Quella che per anni è sembrata una vicenda ormai definita dal punto di vista giudiziario è tornata al centro dell’attenzione grazie a nuove analisi tecniche effettuate sulla scena del crimine.

Al centro del dibattito c’è una domanda che potrebbe cambiare completamente la ricostruzione dei fatti.

E se quella mattina nella villetta di via Pascoli non ci fosse stato un solo aggressore?

Secondo alcuni consulenti e specialisti che stanno riesaminando il caso, alcuni dettagli relativi alle tracce di sangue e alla posizione del corpo di Chiara Poggi potrebbero essere compatibili con la presenza di più persone coinvolte.

Particolare attenzione viene riservata agli schizzi ematici individuati vicino al corridoio e alle tracce rilevate lungo il percorso verso la cantina.

Ma è soprattutto un elemento a far discutere gli esperti.

Le vere e proprie pozze di sangue iniziano infatti soltanto dal quarto gradino delle scale della cantina, mentre nei primi gradini sarebbero presenti soprattutto semplici gocciolature.

Secondo una delle ipotesi formulate dagli specialisti, questa distribuzione potrebbe indicare che il corpo non sia stato trascinato lungo tutta la scala.

Al contrario, Chiara potrebbe essere stata inizialmente sollevata e trasportata per un breve tratto prima di essere lasciata scivolare verso il basso.

Una dinamica che, secondo alcuni osservatori, sarebbe più compatibile con l’azione di due persone piuttosto che di una sola.

Da qui nasce il dubbio che continua a dividere esperti e consulenti.

Chiara Poggi venne trascinata oppure trasportata?

E soprattutto, chi potrebbe aver partecipato a quella fase?

La questione assume un peso ancora maggiore alla luce della nuova inchiesta della Procura di Pavia.

Gli investigatori stanno infatti sviluppando una ricostruzione differente rispetto a quella che portò alla condanna definitiva di Alberto Stasi.

Nelle nuove valutazioni investigative compare il nome di Andrea Sempio, indicato come presunto autore del delitto.

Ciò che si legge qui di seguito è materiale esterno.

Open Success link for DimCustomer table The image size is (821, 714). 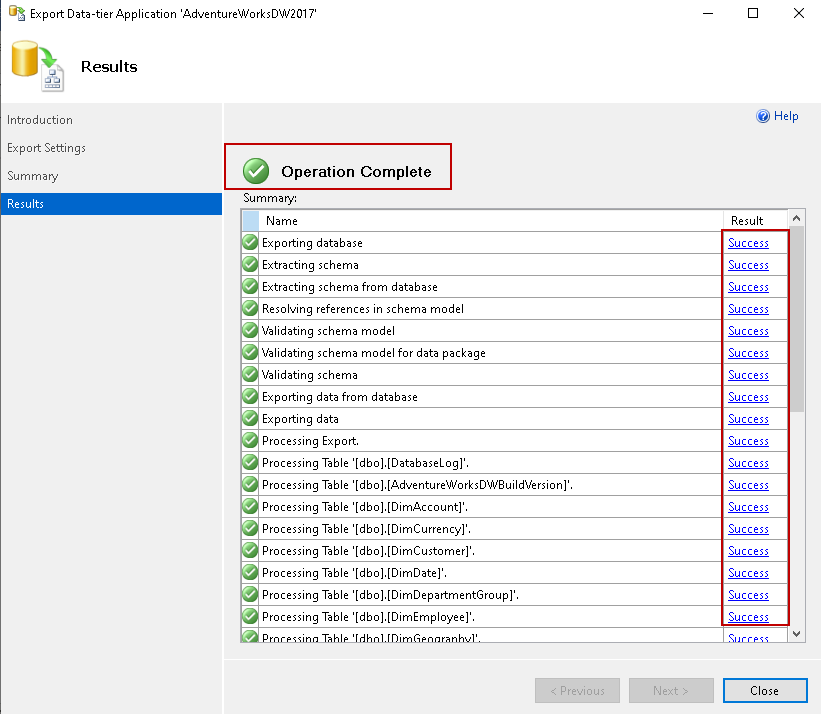pyautogui.click(x=748, y=551)
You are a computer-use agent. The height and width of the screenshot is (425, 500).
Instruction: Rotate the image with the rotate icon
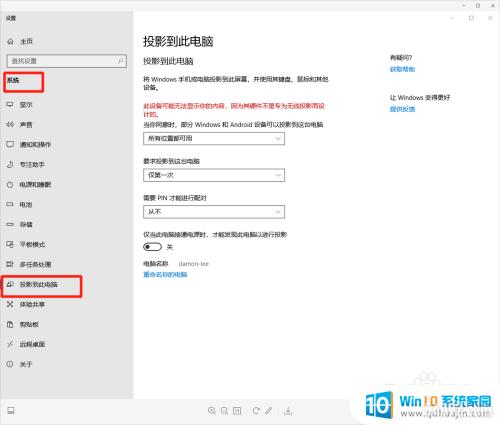click(256, 411)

Secondo questa ricostruzione, Chiara sarebbe stata colpita all’interno dell’abitazione, trascinata verso la cantina e successivamente fatta scivolare lungo le scale.

Proprio questa fase continua però a rappresentare uno dei punti più controversi dell’intera vicenda.

Al momento la presenza di un complice resta soltanto un’ipotesi discussa da alcuni esperti e non rappresenta una conclusione investigativa accertata.

Tuttavia non si tratta di una teoria nuova.

Anni fa anche il giudice Stefano Vitelli, che assolse Alberto Stasi in primo grado, aveva preso in considerazione questa possibilità, affrontandola successivamente nel libro “Il ragionevole dubbio di Garlasco”.

Così, invece di avvicinarsi a una verità condivisa, il caso continua ad arricchirsi di nuovi interrogativi.

E una domanda resta ancora senza risposta:

Nella villetta di via Pascoli, il 13 agosto 2007, c’era davvero più di una persona?